Habían salido a celebrar el cumpleaños de Pō Pǒ, su abuela materna. No entendió lo que decía el señor en uniforme, pero igual fingió prestarle atención: «Tacos de maíz azul con camarones y coco tierno asados a la parrilla, tortitas de cangrejo con chutney de mango tailandés, hamburguesas de vieira en salsa de ostras del Pacífico…»
No lograron convencerlo. Gracias a Daddy, un chef de renombre internacional, estaba familiarizado con una variedad de platos y sabores a pesar de su corta edad, pero en ese momento no era lo que quería; buscaba algo más. Cansados de esperar por su decisión, su madre pronunció unas palabras familiares: –¿Quieres fàn? –Sí, pāk fàn. Así había aprendido a llamar al arroz blanco en casa. Quería lo mismo que Pō Pǒ, la única persona con la que comió a diario durante sus primeros cuatro años de vida. El arroz que Grandma Christine hacía en las celebraciones familiares tenía un color y sabor distinto y no se pegaba como el pāk fàn para formar la bolita de arroz que su Pō Pǒ le había enseñado hacer con los palillos cuando lo alimentaba.

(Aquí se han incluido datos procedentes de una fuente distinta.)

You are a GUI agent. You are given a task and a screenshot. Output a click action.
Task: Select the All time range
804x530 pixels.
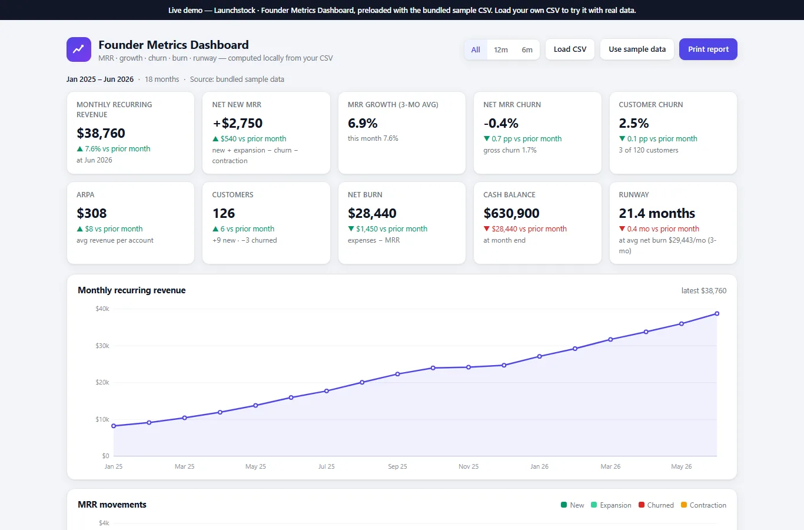click(476, 49)
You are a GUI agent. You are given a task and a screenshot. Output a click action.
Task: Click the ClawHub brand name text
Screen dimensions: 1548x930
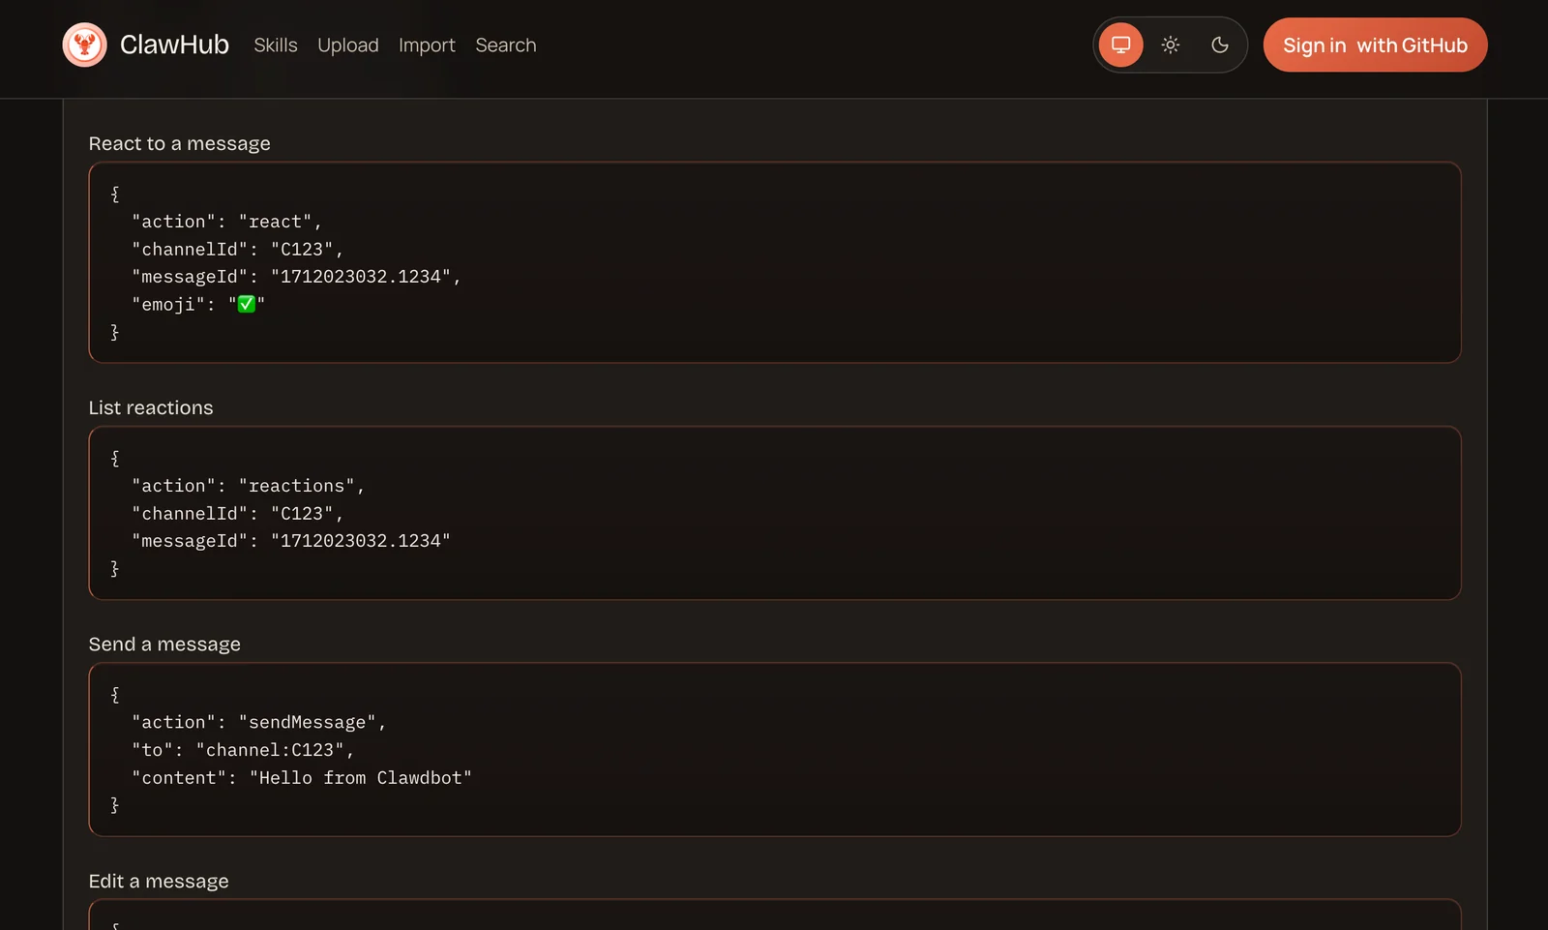(x=174, y=45)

Recordaba que se había comido un cuenco de pāk fàn con Pō Pǒ antes de acostarse. Al despertar, Mami le dijo que su abuela tuvo que irse a un largo viaje, pero que le seguiría hablando en sueños. Nunca llegó a escuchar a Pō Pǒ mientras dormía, pero aparecía sin falta cuando comía pāk fàn, las pocas veces que Emeline, su niñera, se lo preparaba. Ese día, cuando le trajeron el pequeño plato de pāk fàn, hundió la cuchara y dijo, «Feliz cumpleaños, Pō Pǒ».